## Task requirements:
Look through the lines below, find those with the word "icon", and copy them.

## The data:
□ □ □ □

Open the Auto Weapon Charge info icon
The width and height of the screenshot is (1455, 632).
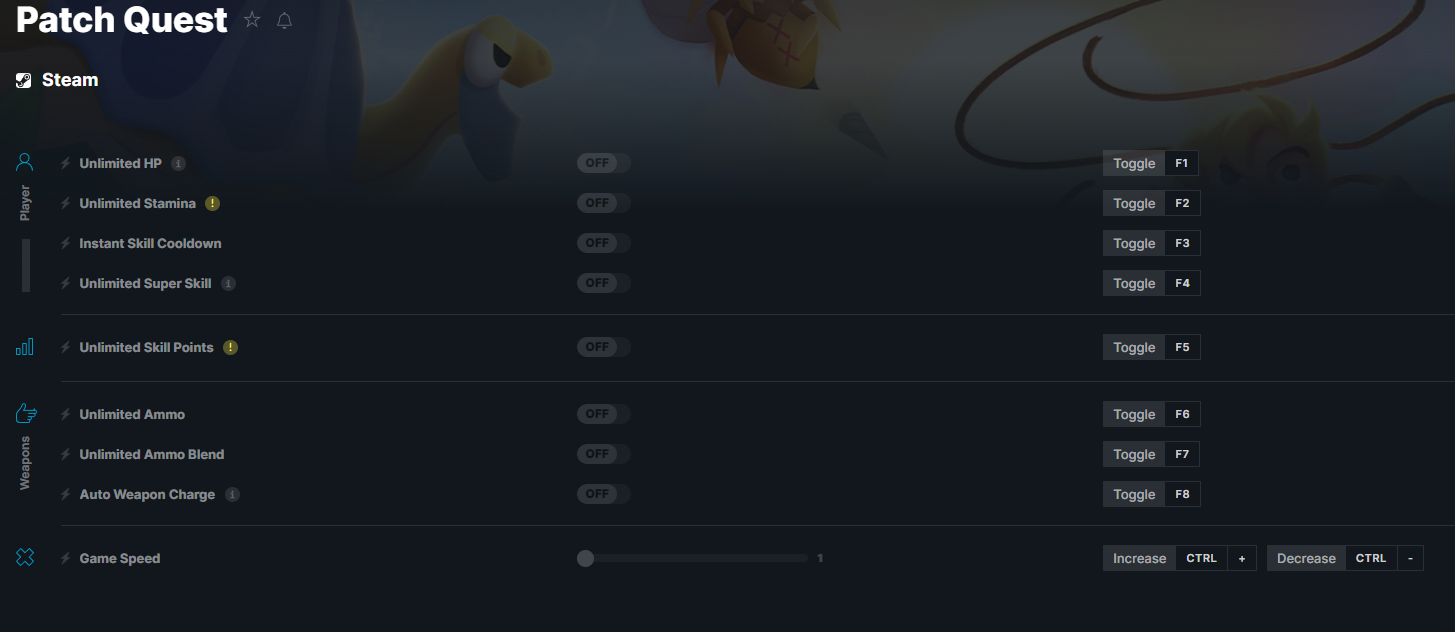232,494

□ □ □ □

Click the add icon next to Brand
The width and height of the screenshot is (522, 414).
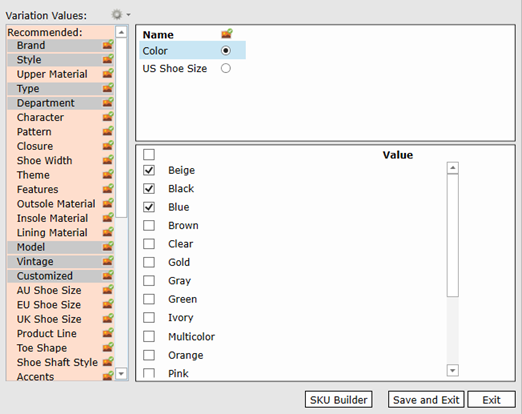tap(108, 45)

□ □ □ □

## Task output:
Open the Auto Weapon Charge info icon
Click the add icon next to Brand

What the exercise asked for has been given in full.